> [Task to carry out]:
Among the records below, determine how many lines have the word "Centers" in them; output only the number.

=== Begin Enclosure ===

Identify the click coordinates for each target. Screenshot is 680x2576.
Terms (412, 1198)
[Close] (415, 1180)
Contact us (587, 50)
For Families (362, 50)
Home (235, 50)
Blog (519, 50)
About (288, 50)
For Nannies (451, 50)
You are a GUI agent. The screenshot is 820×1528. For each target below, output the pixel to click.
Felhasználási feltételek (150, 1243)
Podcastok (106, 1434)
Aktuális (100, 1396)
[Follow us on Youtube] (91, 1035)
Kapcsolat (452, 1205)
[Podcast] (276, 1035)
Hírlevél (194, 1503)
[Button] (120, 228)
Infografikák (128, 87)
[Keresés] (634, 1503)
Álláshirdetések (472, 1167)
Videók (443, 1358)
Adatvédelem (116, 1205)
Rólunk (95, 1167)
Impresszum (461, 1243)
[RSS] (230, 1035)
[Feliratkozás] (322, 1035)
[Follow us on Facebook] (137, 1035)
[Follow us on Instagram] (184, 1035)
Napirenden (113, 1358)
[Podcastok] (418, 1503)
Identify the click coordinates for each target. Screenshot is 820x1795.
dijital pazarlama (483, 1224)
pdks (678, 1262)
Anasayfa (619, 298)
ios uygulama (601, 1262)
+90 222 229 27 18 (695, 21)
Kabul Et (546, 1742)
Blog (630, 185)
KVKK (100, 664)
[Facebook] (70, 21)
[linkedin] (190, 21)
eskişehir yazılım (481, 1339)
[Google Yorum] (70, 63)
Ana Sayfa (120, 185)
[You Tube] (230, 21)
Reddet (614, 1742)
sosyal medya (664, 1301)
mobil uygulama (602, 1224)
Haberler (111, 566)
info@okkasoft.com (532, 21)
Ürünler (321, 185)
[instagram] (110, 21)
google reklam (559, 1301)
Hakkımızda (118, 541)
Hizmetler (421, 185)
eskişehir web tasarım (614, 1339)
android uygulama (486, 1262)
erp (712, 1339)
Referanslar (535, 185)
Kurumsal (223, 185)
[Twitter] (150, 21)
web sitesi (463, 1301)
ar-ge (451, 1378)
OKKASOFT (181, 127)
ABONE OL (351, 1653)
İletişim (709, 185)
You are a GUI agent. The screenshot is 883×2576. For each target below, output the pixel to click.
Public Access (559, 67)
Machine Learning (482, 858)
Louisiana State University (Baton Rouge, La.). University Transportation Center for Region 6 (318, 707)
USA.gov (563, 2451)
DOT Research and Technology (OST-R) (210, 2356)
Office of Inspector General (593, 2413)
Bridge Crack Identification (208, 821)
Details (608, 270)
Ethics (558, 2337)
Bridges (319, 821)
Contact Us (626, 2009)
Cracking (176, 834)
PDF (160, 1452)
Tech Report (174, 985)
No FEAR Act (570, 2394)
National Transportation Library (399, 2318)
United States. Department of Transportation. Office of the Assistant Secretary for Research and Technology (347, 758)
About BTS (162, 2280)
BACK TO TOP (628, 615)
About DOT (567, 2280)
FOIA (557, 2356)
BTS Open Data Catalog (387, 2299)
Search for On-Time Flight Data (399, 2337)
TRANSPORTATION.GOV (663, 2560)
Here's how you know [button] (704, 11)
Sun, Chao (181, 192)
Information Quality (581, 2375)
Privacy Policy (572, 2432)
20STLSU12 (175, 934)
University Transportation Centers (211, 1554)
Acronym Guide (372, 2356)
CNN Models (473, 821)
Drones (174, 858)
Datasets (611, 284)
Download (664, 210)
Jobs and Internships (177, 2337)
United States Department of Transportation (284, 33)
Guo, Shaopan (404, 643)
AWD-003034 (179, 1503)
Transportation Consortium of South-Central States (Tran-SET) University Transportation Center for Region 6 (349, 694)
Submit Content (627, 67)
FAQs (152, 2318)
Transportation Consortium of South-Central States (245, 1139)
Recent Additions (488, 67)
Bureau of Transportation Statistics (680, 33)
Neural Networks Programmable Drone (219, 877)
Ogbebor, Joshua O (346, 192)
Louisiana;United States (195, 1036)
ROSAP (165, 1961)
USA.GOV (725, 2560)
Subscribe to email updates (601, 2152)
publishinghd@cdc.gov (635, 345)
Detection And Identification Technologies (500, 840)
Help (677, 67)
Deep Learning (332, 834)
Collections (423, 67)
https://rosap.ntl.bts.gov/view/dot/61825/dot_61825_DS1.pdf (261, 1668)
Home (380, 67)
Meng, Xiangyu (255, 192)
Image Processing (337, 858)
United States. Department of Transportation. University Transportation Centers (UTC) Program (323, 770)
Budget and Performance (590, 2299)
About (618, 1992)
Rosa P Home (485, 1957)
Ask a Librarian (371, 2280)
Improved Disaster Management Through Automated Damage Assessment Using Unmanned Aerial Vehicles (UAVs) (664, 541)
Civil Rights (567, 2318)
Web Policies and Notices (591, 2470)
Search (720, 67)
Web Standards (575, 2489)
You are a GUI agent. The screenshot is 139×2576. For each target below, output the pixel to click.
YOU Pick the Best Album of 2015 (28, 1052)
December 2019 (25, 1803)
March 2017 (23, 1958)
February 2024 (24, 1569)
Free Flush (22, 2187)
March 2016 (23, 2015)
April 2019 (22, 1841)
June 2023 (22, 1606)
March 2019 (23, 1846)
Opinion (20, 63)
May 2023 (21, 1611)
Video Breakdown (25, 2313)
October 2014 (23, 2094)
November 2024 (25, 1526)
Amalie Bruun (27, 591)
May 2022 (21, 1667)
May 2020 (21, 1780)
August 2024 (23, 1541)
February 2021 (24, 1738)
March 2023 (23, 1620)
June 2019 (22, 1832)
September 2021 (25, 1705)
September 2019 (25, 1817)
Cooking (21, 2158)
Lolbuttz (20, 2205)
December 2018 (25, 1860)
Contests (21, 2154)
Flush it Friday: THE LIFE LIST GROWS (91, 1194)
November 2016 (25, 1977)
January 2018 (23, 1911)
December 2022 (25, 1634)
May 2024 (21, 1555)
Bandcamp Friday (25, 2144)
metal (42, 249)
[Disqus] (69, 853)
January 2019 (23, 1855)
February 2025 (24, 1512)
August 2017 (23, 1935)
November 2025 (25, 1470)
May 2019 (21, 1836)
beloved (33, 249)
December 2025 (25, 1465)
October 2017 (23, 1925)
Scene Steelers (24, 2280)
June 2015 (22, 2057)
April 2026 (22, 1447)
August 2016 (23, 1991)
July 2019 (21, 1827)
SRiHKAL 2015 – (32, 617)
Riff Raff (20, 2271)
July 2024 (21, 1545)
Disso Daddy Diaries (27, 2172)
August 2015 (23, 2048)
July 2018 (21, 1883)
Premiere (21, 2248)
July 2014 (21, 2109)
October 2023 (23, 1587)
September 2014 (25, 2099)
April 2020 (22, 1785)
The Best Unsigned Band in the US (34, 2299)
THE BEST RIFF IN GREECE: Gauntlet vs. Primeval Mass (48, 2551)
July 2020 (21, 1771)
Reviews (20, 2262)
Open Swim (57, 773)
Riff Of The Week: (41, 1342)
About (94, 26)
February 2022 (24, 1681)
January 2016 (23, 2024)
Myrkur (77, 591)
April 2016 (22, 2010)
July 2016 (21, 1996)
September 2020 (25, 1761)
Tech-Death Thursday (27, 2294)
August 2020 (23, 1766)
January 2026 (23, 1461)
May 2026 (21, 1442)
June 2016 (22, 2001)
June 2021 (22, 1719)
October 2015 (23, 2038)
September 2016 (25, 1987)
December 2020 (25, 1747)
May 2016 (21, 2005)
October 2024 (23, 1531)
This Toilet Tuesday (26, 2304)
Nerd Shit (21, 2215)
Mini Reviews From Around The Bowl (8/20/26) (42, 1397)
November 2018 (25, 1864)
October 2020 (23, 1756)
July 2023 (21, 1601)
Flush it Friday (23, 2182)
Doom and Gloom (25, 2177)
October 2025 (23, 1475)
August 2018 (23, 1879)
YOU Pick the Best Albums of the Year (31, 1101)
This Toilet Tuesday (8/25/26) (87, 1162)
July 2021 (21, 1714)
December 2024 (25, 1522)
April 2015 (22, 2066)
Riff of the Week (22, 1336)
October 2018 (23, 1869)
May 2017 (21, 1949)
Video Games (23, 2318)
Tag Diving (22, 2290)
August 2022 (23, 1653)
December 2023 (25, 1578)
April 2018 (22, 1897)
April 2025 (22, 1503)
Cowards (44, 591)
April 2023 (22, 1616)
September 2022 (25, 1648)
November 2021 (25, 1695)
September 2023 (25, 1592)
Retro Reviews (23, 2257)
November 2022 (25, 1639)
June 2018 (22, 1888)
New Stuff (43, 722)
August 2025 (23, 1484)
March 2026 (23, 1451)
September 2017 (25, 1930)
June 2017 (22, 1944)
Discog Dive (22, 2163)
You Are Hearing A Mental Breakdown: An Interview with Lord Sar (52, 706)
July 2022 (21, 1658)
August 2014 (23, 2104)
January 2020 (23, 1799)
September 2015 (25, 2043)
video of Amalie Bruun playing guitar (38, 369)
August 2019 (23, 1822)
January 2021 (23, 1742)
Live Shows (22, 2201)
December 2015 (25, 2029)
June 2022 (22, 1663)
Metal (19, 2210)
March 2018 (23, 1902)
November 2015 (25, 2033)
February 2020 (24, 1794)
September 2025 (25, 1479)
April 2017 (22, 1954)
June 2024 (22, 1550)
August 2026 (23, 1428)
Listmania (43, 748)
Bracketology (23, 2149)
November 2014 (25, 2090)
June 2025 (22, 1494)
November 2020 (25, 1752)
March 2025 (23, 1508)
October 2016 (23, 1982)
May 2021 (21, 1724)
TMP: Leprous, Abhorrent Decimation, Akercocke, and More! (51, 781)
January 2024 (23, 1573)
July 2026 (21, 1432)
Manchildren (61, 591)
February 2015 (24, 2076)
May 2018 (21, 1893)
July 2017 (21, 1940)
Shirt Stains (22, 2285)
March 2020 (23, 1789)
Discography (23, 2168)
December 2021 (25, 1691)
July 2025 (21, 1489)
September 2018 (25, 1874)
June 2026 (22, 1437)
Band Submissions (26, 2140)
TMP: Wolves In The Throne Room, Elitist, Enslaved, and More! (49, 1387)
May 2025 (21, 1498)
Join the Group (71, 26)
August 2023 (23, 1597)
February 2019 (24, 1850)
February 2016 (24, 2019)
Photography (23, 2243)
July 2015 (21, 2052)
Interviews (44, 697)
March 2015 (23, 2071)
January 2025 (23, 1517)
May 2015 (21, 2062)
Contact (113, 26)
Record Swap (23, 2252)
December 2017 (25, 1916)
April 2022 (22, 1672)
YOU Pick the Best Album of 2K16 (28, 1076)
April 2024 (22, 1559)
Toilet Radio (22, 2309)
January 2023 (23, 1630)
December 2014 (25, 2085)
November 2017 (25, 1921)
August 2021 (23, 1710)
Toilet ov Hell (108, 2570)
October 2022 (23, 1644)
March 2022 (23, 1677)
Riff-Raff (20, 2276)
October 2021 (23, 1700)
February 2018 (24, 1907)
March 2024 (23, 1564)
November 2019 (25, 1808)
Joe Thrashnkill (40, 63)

=== End Enclosure ===

> [Written answer]:
2